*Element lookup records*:
.....

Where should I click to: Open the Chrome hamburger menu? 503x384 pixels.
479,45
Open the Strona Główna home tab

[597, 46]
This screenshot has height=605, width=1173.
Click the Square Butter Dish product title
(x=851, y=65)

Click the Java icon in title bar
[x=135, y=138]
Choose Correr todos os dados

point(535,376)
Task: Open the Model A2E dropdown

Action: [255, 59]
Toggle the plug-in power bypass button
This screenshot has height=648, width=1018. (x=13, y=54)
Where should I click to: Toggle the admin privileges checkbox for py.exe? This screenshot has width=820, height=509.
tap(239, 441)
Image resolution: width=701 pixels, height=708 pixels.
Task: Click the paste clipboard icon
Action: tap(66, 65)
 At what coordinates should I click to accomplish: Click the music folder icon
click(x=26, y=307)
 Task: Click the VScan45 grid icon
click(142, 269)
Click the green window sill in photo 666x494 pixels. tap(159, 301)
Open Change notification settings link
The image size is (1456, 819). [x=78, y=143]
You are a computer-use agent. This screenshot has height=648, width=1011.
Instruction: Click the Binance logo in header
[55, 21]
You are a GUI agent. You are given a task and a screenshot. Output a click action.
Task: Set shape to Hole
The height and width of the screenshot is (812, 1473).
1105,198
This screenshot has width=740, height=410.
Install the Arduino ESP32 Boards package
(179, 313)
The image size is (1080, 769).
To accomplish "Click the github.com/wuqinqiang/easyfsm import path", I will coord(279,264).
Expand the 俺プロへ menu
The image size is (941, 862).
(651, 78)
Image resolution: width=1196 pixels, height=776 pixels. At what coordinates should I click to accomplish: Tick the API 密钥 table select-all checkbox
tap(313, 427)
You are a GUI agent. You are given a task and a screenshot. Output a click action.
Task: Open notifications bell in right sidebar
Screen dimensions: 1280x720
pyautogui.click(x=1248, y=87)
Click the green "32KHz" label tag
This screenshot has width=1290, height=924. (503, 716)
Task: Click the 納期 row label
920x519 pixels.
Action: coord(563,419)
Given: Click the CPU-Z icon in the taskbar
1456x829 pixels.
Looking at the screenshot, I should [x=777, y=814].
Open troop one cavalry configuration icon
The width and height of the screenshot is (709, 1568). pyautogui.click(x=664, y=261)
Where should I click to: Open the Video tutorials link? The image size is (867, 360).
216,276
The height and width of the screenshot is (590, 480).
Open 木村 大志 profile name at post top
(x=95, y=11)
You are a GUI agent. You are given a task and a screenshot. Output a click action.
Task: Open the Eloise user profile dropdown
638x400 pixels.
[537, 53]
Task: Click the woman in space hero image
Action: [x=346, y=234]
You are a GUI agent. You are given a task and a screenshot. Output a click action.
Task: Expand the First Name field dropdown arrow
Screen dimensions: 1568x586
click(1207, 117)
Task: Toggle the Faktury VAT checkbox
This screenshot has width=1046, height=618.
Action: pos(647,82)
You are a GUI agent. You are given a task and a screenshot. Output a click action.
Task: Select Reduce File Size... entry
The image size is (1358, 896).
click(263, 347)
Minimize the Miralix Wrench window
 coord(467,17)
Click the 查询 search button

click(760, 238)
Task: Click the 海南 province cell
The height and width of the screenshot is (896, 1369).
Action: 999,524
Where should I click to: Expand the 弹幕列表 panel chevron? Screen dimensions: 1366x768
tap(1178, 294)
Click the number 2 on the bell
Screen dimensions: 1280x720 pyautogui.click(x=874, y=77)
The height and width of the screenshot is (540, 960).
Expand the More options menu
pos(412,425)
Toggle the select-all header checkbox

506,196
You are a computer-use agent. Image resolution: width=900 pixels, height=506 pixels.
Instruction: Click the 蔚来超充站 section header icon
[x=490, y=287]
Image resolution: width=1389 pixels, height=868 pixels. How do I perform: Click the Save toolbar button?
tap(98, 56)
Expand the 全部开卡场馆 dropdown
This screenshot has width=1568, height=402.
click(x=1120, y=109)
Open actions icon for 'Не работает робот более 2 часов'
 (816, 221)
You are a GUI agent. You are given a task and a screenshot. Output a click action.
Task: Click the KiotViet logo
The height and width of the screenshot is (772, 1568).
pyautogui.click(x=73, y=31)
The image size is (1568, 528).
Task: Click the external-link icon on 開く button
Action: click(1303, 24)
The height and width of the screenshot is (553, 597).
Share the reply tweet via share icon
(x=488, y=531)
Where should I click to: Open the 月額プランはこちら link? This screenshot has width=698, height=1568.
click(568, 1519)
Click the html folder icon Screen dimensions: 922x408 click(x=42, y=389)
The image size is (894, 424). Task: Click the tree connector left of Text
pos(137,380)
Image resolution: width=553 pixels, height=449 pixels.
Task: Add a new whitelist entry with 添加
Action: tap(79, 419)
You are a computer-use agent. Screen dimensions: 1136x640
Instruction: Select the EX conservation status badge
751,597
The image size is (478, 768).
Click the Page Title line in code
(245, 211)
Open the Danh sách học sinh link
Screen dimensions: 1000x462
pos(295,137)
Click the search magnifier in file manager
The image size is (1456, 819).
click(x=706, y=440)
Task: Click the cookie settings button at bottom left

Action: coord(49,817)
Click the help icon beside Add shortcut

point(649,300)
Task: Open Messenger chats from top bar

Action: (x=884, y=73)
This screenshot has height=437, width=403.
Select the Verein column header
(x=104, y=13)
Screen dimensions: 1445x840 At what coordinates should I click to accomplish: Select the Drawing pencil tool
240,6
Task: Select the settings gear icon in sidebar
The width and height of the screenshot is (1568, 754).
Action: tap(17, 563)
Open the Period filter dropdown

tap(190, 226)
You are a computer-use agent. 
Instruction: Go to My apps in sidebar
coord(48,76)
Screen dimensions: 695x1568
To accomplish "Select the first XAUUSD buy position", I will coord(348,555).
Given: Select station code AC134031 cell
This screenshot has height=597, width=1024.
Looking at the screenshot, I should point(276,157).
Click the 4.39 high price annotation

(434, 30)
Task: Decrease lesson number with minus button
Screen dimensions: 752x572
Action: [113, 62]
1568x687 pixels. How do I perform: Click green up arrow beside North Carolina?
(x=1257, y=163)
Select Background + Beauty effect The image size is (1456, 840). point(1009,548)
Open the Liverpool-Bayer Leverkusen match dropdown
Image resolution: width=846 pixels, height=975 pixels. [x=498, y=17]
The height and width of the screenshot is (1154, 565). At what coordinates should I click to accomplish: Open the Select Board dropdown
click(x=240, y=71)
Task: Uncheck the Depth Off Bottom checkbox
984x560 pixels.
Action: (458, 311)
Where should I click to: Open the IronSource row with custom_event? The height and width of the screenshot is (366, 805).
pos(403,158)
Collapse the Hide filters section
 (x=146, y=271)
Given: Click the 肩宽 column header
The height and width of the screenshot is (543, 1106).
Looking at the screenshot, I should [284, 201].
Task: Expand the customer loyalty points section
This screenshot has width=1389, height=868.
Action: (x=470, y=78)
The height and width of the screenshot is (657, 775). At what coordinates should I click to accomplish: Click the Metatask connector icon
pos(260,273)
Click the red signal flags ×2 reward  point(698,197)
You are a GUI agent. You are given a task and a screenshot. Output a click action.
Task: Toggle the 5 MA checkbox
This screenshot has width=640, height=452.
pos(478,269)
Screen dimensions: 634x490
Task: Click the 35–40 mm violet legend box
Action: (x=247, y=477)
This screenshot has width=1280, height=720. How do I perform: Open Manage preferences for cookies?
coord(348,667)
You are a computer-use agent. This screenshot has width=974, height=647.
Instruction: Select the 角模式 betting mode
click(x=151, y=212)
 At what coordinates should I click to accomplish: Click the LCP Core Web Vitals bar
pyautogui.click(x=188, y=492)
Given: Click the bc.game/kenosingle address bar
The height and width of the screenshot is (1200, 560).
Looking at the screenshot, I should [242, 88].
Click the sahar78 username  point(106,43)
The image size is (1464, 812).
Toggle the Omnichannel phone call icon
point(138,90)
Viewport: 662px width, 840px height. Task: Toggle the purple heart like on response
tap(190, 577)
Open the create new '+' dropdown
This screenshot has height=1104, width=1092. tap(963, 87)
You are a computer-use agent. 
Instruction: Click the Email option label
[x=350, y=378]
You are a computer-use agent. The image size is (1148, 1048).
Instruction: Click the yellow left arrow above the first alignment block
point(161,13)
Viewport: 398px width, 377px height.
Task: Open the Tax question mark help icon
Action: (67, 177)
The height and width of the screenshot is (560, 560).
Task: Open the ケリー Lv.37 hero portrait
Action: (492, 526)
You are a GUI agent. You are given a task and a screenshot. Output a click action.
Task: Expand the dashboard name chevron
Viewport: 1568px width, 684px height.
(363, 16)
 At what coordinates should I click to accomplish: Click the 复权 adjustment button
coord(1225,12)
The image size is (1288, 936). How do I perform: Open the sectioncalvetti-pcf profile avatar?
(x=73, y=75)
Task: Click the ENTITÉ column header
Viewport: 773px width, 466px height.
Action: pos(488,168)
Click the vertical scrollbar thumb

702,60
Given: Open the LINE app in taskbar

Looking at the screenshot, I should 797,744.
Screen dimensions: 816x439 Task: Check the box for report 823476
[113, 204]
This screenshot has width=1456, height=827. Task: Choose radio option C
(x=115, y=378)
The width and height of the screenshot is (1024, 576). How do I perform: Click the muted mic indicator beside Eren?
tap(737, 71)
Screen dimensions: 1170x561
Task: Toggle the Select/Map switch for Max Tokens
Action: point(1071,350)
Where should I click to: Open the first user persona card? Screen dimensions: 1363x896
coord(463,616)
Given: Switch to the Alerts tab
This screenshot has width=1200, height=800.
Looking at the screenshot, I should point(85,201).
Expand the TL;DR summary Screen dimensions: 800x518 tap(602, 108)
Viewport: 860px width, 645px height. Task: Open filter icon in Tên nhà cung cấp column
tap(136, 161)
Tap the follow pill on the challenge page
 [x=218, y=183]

.....

*WHAT IS REQUIRED*: Give everything in the material from the line containing "Task: Uncheck the Depth Off Bottom checkbox" down to the line containing "pos(260,273)" as a JSON list of strings, one string per line, leaving out blank lines.

*OUTPUT OF THE EXERCISE*:
[
  "Task: Uncheck the Depth Off Bottom checkbox",
  "984x560 pixels.",
  "Action: (458, 311)",
  "Where should I click to: Open the IronSource row with custom_event? The height and width of the screenshot is (366, 805).",
  "pos(403,158)",
  "Collapse the Hide filters section",
  " (x=146, y=271)",
  "Given: Click the 肩宽 column header",
  "The height and width of the screenshot is (543, 1106).",
  "Looking at the screenshot, I should [284, 201].",
  "Task: Expand the customer loyalty points section",
  "This screenshot has width=1389, height=868.",
  "Action: (x=470, y=78)",
  "The height and width of the screenshot is (657, 775). At what coordinates should I click to accomplish: Click the Metatask connector icon",
  "pos(260,273)"
]